___ INPUT ___

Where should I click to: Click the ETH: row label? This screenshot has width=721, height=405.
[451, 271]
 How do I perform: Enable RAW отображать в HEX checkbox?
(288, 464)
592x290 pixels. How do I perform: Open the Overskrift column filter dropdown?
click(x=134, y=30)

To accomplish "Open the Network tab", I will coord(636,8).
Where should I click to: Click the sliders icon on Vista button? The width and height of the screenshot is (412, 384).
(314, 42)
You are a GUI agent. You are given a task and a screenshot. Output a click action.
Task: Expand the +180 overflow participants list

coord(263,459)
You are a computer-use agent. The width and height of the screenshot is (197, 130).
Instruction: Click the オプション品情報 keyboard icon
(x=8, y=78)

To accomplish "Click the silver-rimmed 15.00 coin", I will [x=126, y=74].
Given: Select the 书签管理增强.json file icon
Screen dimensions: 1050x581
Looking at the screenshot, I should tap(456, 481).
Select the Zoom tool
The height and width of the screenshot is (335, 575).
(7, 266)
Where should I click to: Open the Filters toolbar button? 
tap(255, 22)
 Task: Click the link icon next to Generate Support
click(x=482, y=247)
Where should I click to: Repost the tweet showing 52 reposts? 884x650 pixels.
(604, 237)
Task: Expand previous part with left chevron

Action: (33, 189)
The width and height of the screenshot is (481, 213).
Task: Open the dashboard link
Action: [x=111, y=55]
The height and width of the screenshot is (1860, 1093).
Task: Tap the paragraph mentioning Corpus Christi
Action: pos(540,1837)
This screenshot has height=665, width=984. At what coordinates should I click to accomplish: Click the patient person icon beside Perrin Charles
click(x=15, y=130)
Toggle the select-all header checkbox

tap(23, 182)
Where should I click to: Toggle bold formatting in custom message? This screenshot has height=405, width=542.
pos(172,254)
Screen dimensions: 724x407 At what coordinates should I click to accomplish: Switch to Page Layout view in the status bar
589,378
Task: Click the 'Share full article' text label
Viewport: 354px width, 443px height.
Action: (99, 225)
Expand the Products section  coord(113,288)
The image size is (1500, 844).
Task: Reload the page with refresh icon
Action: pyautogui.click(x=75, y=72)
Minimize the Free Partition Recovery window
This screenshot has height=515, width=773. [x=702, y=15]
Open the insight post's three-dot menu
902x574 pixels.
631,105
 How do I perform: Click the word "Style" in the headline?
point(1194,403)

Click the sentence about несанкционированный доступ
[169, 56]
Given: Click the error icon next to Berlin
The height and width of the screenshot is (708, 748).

___

#### YOUR INSTRUCTIONS
Convert every line of the records into a JSON list of strings, one string per line, omitting blank lines.

#### FINAL RESULT
[
  "Where should I click to: Click the ETH: row label? This screenshot has width=721, height=405.",
  "[451, 271]",
  " How do I perform: Enable RAW отображать в HEX checkbox?",
  "(288, 464)",
  "592x290 pixels. How do I perform: Open the Overskrift column filter dropdown?",
  "click(x=134, y=30)",
  "To accomplish \"Open the Network tab\", I will coord(636,8).",
  "Where should I click to: Click the sliders icon on Vista button? The width and height of the screenshot is (412, 384).",
  "(314, 42)",
  "You are a GUI agent. You are given a task and a screenshot. Output a click action.",
  "Task: Expand the +180 overflow participants list",
  "coord(263,459)",
  "You are a computer-use agent. The width and height of the screenshot is (197, 130).",
  "Instruction: Click the オプション品情報 keyboard icon",
  "(x=8, y=78)",
  "To accomplish \"Click the silver-rimmed 15.00 coin\", I will [x=126, y=74].",
  "Given: Select the 书签管理增强.json file icon",
  "Screen dimensions: 1050x581",
  "Looking at the screenshot, I should tap(456, 481).",
  "Select the Zoom tool",
  "The height and width of the screenshot is (335, 575).",
  "(7, 266)",
  "Where should I click to: Open the Filters toolbar button? ",
  "tap(255, 22)",
  " Task: Click the link icon next to Generate Support",
  "click(x=482, y=247)",
  "Where should I click to: Repost the tweet showing 52 reposts? 884x650 pixels.",
  "(604, 237)",
  "Task: Expand previous part with left chevron",
  "Action: (33, 189)",
  "The width and height of the screenshot is (481, 213).",
  "Task: Open the dashboard link",
  "Action: [x=111, y=55]",
  "The height and width of the screenshot is (1860, 1093).",
  "Task: Tap the paragraph mentioning Corpus Christi",
  "Action: pos(540,1837)",
  "This screenshot has height=665, width=984. At what coordinates should I click to accomplish: Click the patient person icon beside Perrin Charles",
  "click(x=15, y=130)",
  "Toggle the select-all header checkbox",
  "tap(23, 182)",
  "Where should I click to: Toggle bold formatting in custom message? This screenshot has height=405, width=542.",
  "pos(172,254)",
  "Screen dimensions: 724x407 At what coordinates should I click to accomplish: Switch to Page Layout view in the status bar",
  "589,378",
  "Task: Click the 'Share full article' text label",
  "Viewport: 354px width, 443px height.",
  "Action: (99, 225)",
  "Expand the Products section  coord(113,288)",
  "The image size is (1500, 844).",
  "Task: Reload the page with refresh icon",
  "Action: pyautogui.click(x=75, y=72)",
  "Minimize the Free Partition Recovery window",
  "This screenshot has height=515, width=773. [x=702, y=15]",
  "Open the insight post's three-dot menu",
  "902x574 pixels.",
  "631,105",
  " How do I perform: Click the word \"Style\" in the headline?",
  "point(1194,403)",
  "Click the sentence about несанкционированный доступ",
  "[169, 56]",
  "Given: Click the error icon next to Berlin",
  "The height and width of the screenshot is (708, 748)."
]